Cambridge Centre for Alternative Finance has put new numbers behind a familiar Ethereum worry: the network is global in design, but its infrastructure still leans heavily toward the West. New research says nearly 31% of Ethereum node activity is hosted in the United States, with roughly 39% across the European Union excluding the UK. That does not mean one country controls Ethereum, but it complicates the resilience narrative. For a network valued for decentralization, the geography of node activity is now a measurable risk, especially when disruption thresholds are lower than casual observers may assume.
Ethereum’s resilience test is geographic and operational
Ethereum’s vulnerability is not simply about where machines sit. The research highlights a one-third problem: if more than a third of validators go offline at once, Ethereum checkpoints stop finalizing. Alexander Neumuller, research lead at Cambridge, also cautioned that nodes and validators do not map one-to-one, so no one knows exactly how many validators sit behind any node.

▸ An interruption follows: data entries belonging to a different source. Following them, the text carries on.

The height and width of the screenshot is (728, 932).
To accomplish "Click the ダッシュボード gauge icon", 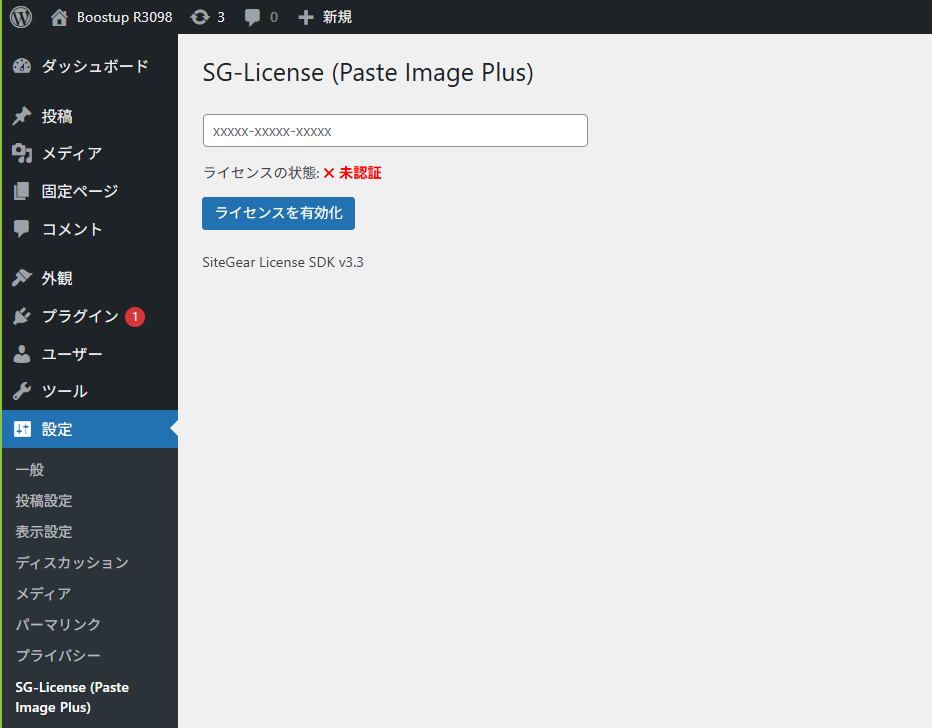I will (22, 66).
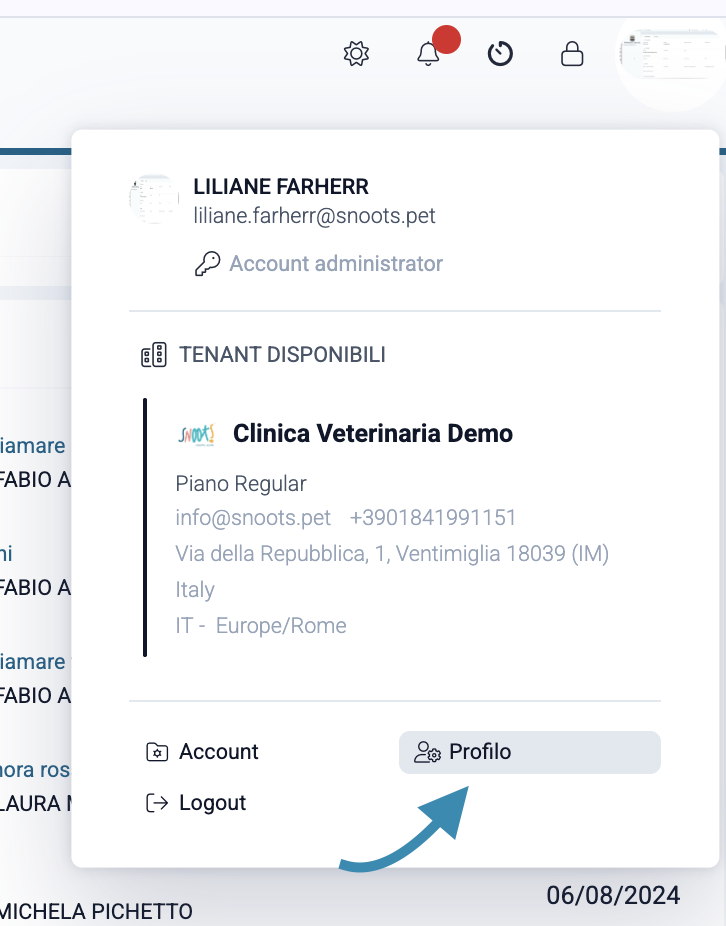
Task: Click the small profile picture in panel
Action: coord(154,198)
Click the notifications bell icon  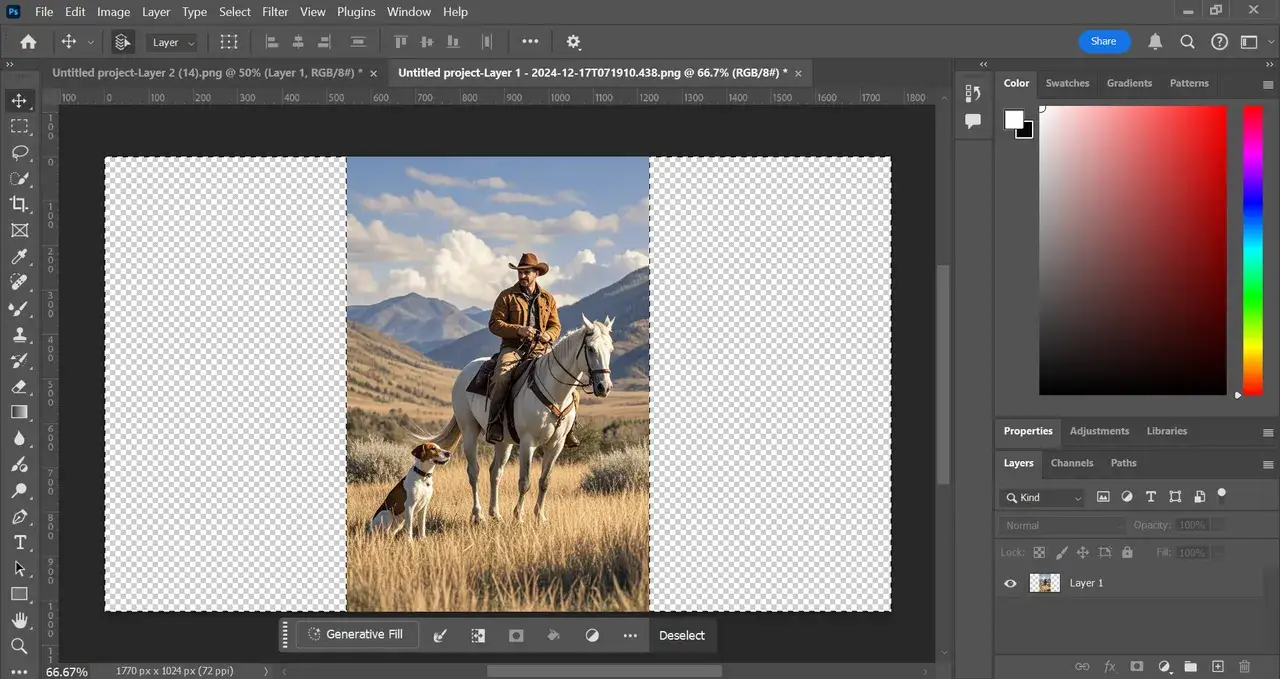click(1155, 42)
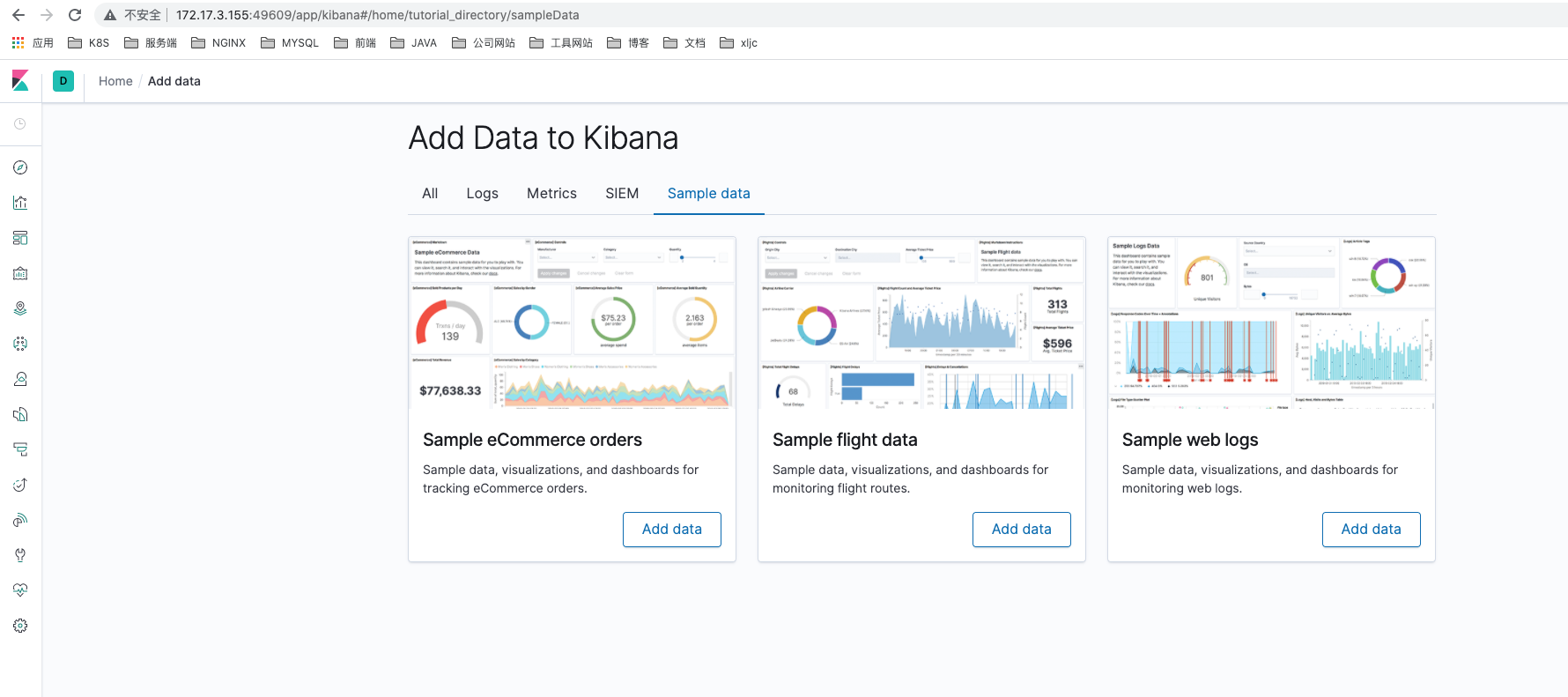1568x697 pixels.
Task: Add data for Sample eCommerce orders
Action: pyautogui.click(x=671, y=530)
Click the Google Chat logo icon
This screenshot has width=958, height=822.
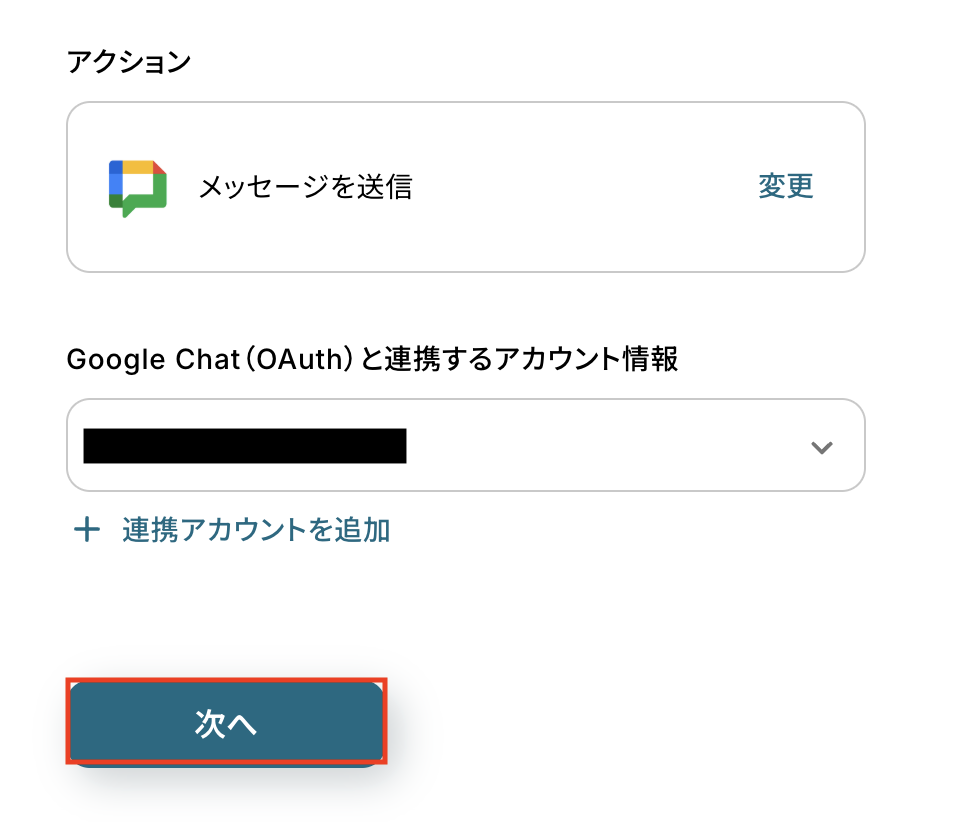(x=137, y=187)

The resilience question therefore sits between visibility and uncertainty, because the public can see hosting patterns but not the full validator exposure behind them during a synchronized regional or provider outage.


Nodes also cluster around major hosting providers, including Hetzner, AWS and OVH, adding provider risk to geographic risk. That matters because cloud terms, outages, legal pressure or infrastructure failures could affect many operators at once. Cambridge described the current distribution as Western-centric without being concentrated in a single country, and Neumuller personally called it healthy while urging continued monitoring. The warning is not immediate failure, but correlated dependence, the kind of risk that only becomes obvious when several weak points line up together across hosting markets, jurisdictions and software implementations during stress.
The study also revisits Ethereum’s post-Merge energy profile. Using empirical data on residential and commercial hosting, it estimates annual consumption at about 7.9 gigawatt-hours, roughly one megawatt of continuous power, or about 2,000 UK households. That is about 99.98% below pre-Merge levels, while sustainable power usage exceeds 56%, above a 43% global average. Ethereum now looks energy-light but governance-heavy, with its next resilience challenge less about electricity and more about decentralizing infrastructure, client software and jurisdictional exposure before concentration becomes a legal or technical stress point for exchanges, custodians and validators globally rather than an abstract concern for protocol researchers alone in future debates.